3. My knowledge on audio mixing is limited.
4. My old computer can only handle so much; the poor guy has been worked to death.
By recording at the Nehemiah Foundation, not only were ALL of those needs met, but I learned a lot of useful things, and I made some great friends.
I received a lot of extra help along the way. At certain points during recording, I would try to play a drum part, or a vocal take, and realize, "I can't do this!" And then someone would step in and play the part that I could not. Phil Hodges, a musician at the NFfCR, even arranged a string section for one of the songs! In that regard, In Clover is the most collaborative album I have ever made, and I'm incredibly happy about it. This is the album I have dreamed about making, because there were no limitations this time. I mean, we got to use a lap steel guitar. Seriously.
My hope is that this album will not only be more accessible, but be something encouraging and emotionally helpful for the listener. In fact, that's my main goal for this entire project. I'm looking forward to hearing the final product, and I certainly hope that the music finds you well.

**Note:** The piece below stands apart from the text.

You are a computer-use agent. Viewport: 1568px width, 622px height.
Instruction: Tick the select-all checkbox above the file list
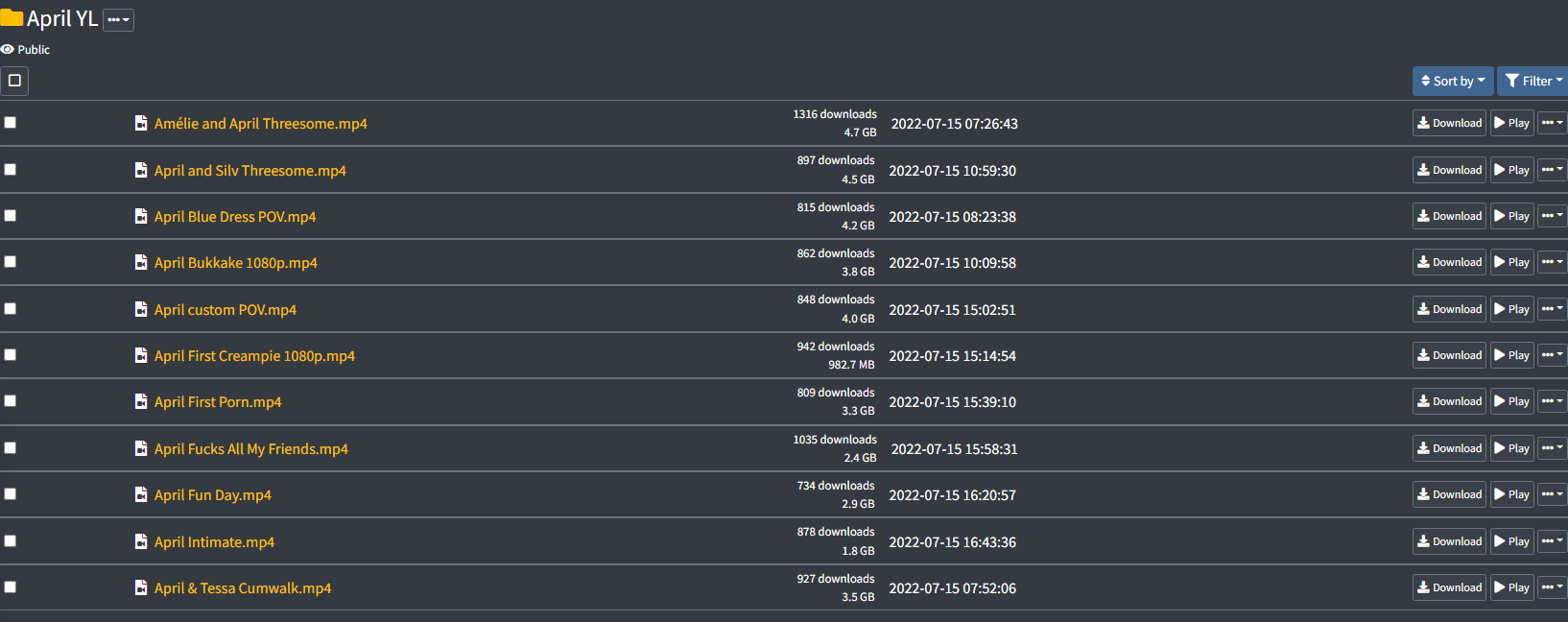click(x=14, y=81)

And a note from Michael, producer and president of the NFfCR:
I met Josh about a year ago. Justus (our VP of Operations) kept telling me I had to hear this album, Practice Shots, by Fiery Crash. So after a bit of prodding from Justus (who couldn't stop listening to it), I finally checked it out.
I told Justus that I liked it, and I felt like the band had made some really good recording and writing choices, and I was curious what they would be able to do with more recording options. Except Fiery Crash isn't really a band. It's basically just Josh Jackson.
Upon further reflection, I realized why I was impressed. The record did have the intimate and personal "bedroom ballad" feel you would expect from a single singer-songwriter effort, but it had avoided the self-indulgence and emotional narrowness that plagues so many artistic products of a single mind.
Let me reiterate how rare this is in a lone artist. When you are working by yourself, you have no one to give you any feedback—good or bad. There is no one shaking his head in the corner. Or nodding it. So it's very easy for singer-songwriters to succumb completely to either paralyzing insecurities (e.g., Elliott Smith) or an obnoxious lack of self-editing (e.g., Sufjan Stevens).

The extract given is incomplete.